> _Activity_
Would you please transcribe the listing exactly, with no images?

> _Data supplied_
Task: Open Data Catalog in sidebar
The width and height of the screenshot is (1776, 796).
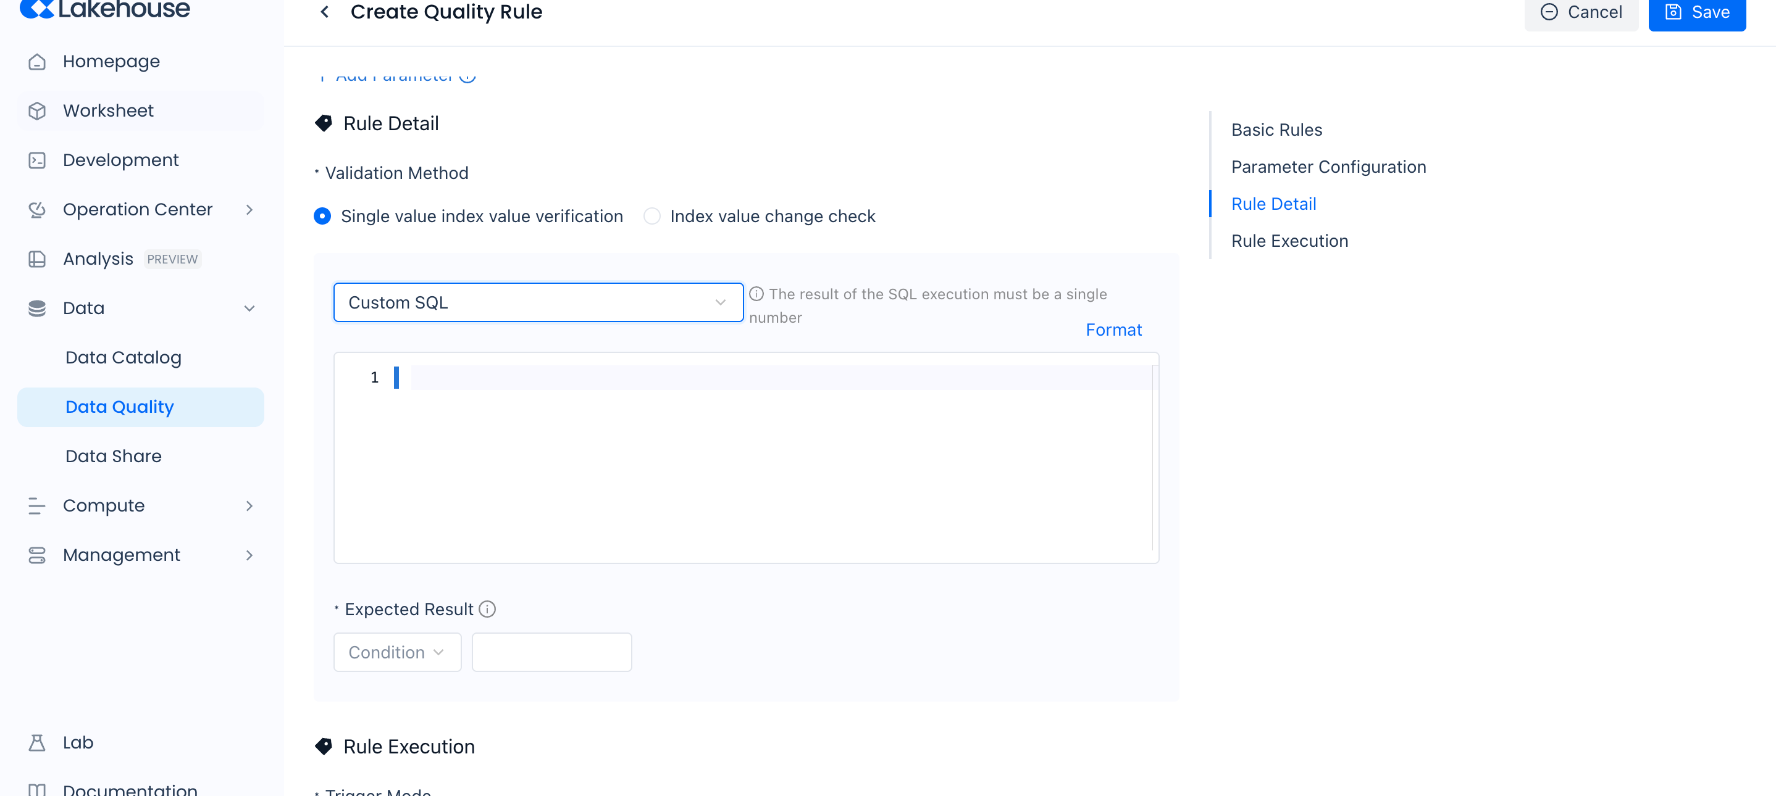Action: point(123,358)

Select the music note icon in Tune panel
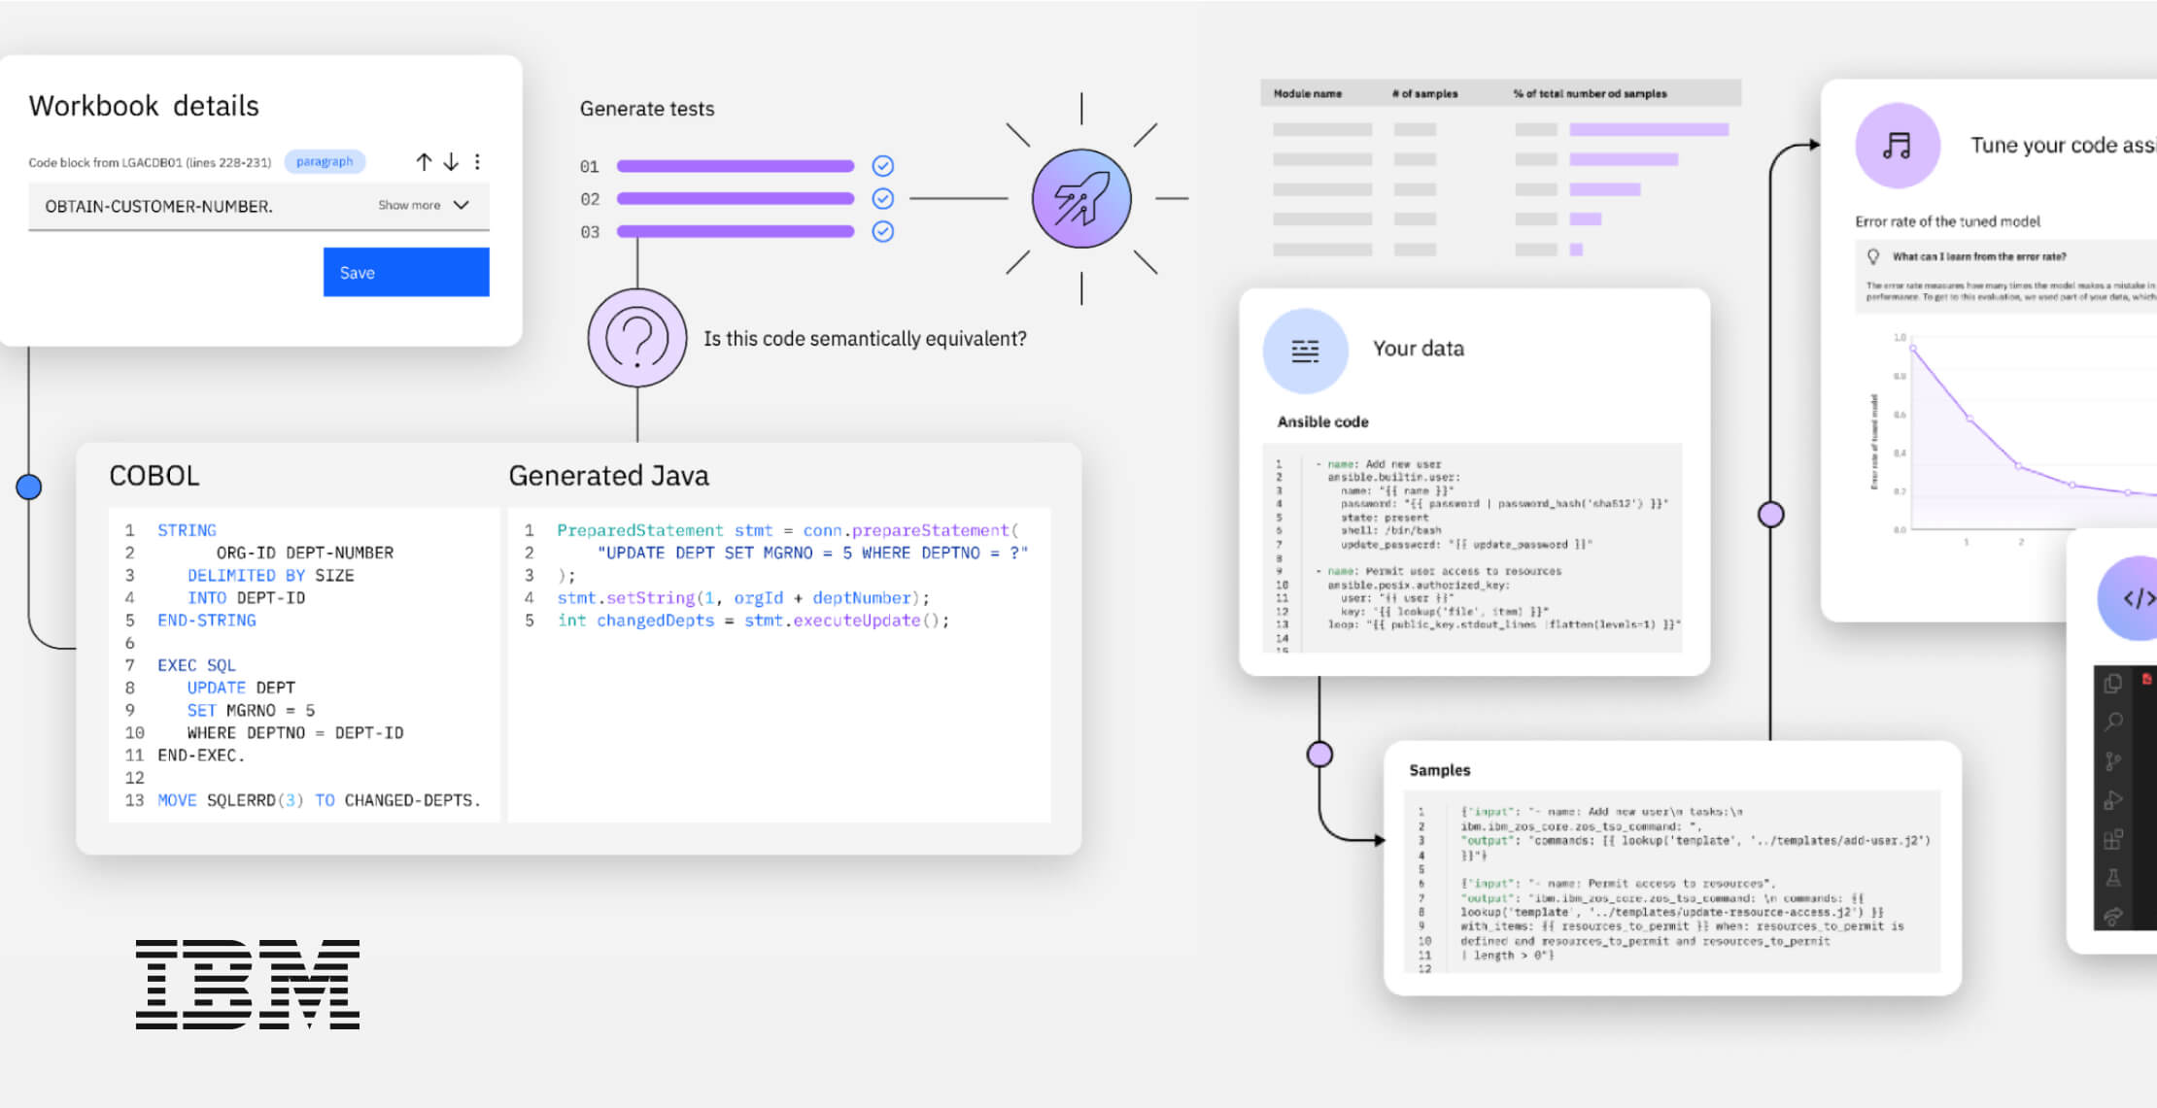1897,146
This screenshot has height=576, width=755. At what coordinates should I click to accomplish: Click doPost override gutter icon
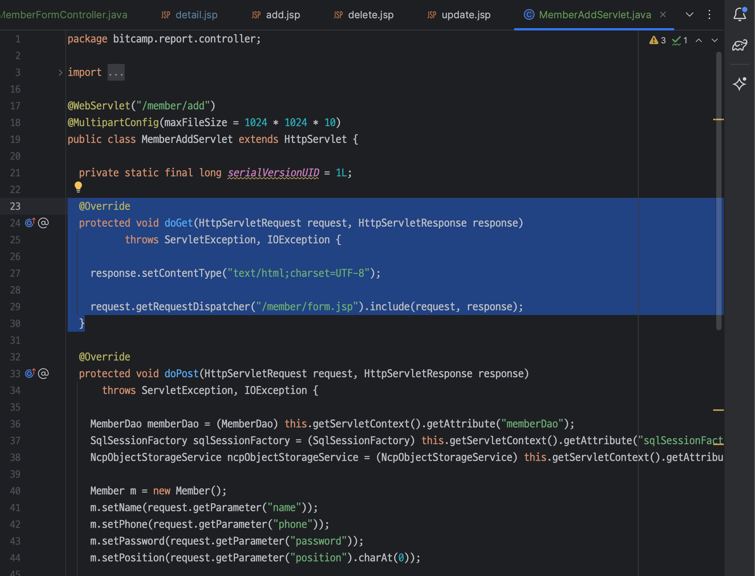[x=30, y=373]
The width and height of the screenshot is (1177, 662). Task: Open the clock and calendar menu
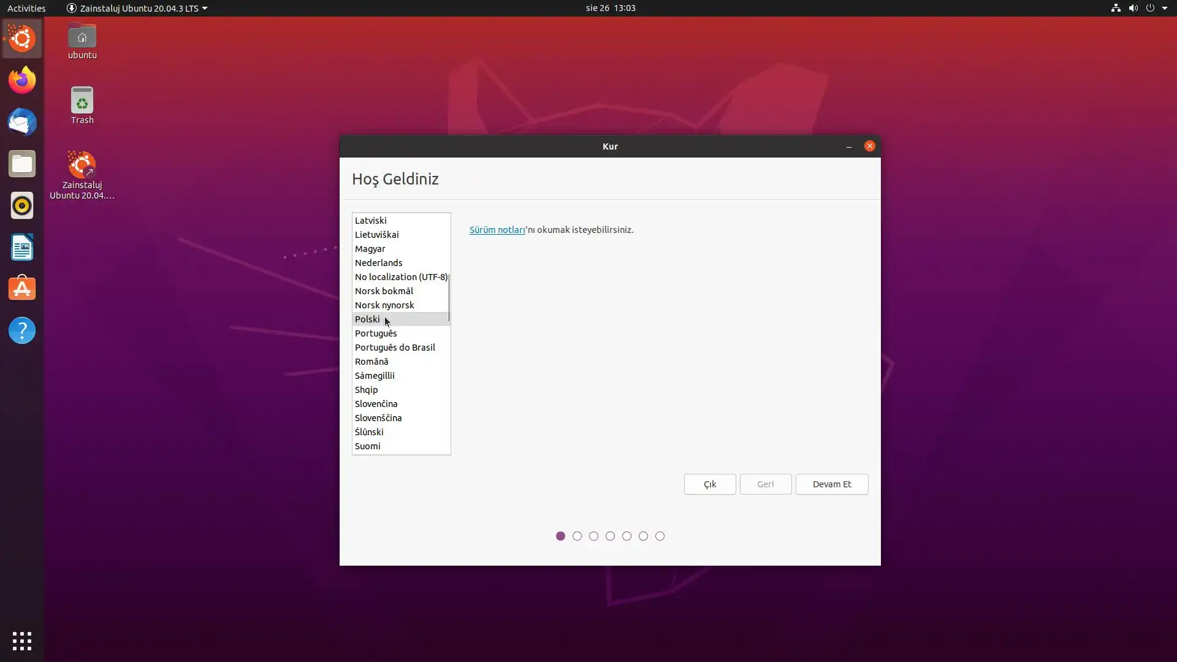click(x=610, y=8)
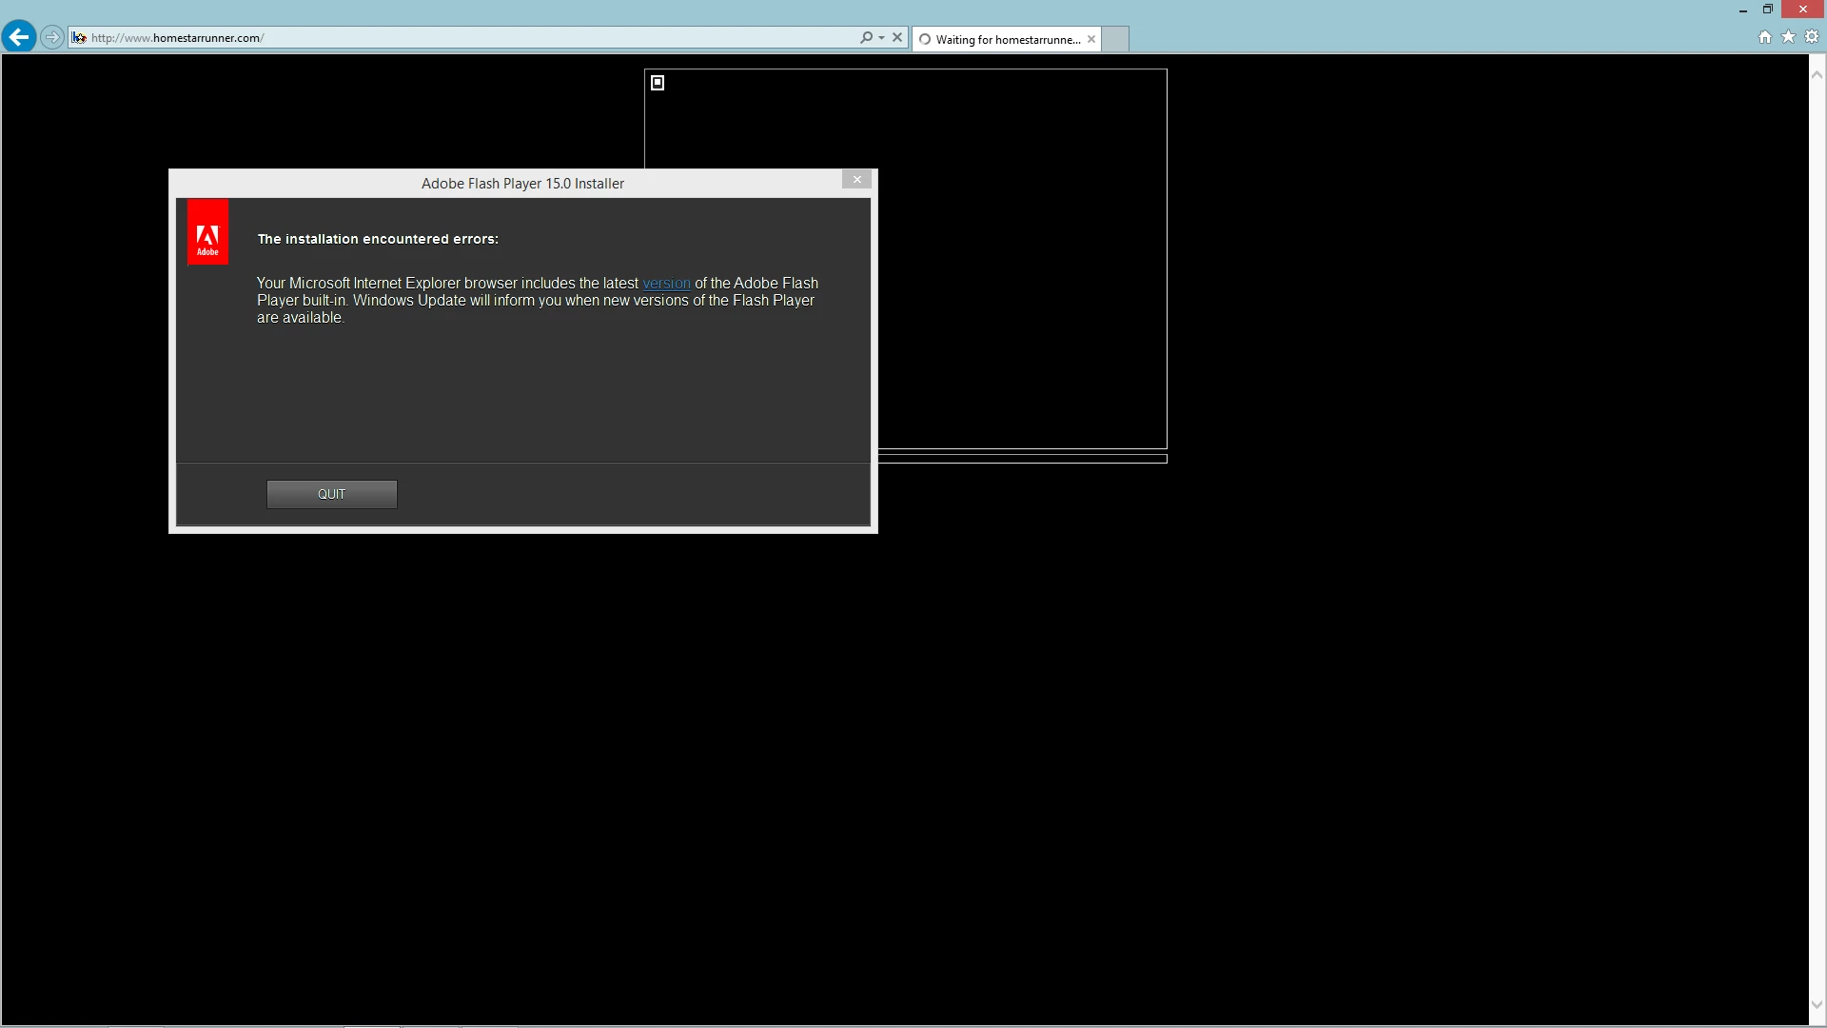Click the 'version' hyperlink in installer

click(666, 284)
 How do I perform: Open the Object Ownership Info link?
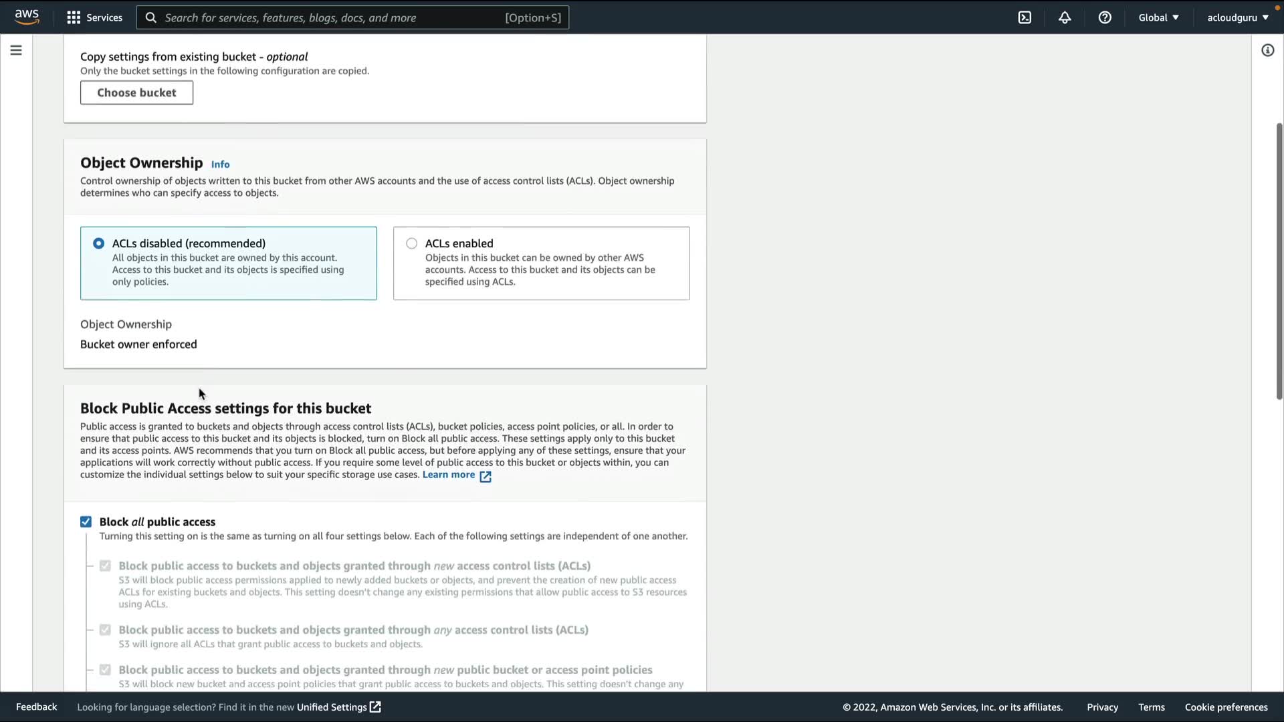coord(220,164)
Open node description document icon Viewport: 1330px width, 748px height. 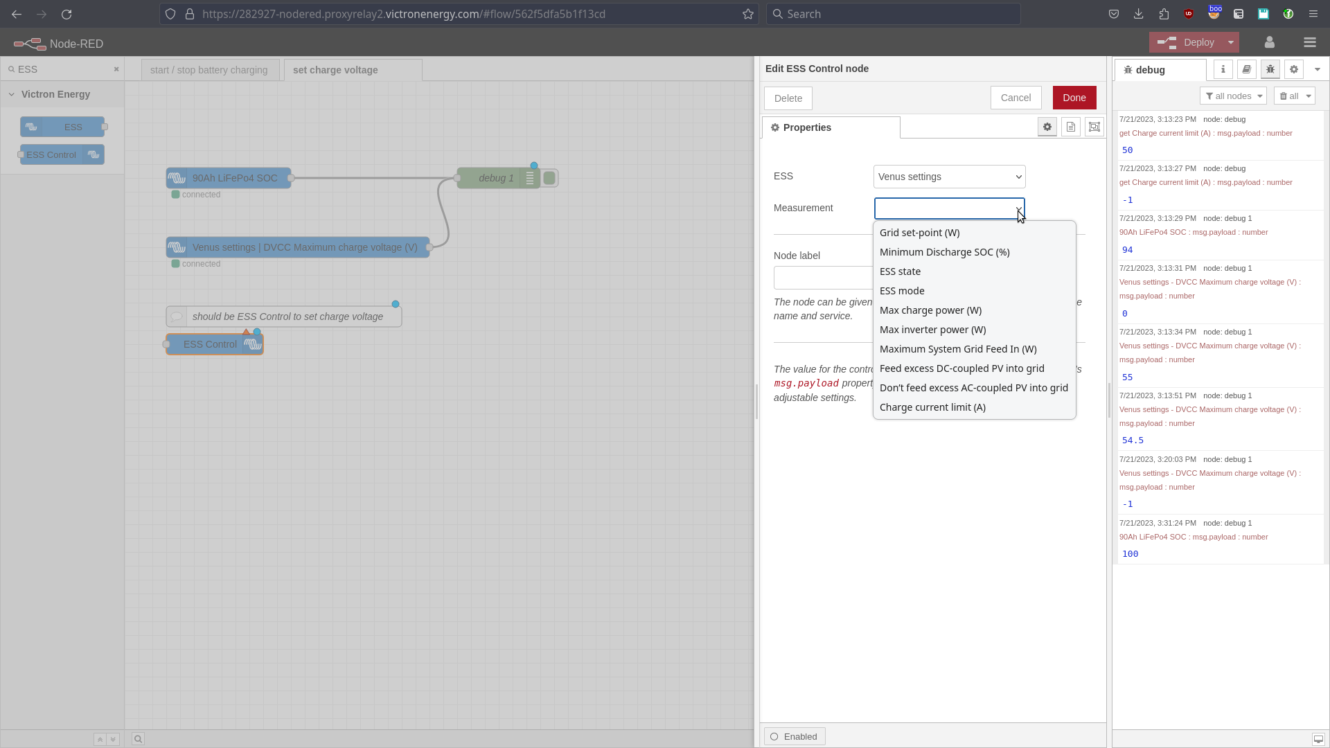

> _Output of the task_
Task: Open Data Catalog in sidebar
The width and height of the screenshot is (1776, 796).
Action: point(123,358)

Select the music note icon in Tune panel
1897,146
This screenshot has height=576, width=755. At what coordinates should I click to accomplish: Click doPost override gutter icon
[x=30, y=373]
The width and height of the screenshot is (1177, 662). Task: Open the clock and calendar menu
click(x=610, y=8)
Click the 'version' hyperlink in installer

click(666, 284)
 How do I perform: Open the Object Ownership Info link?
coord(220,164)
Open node description document icon Viewport: 1330px width, 748px height. 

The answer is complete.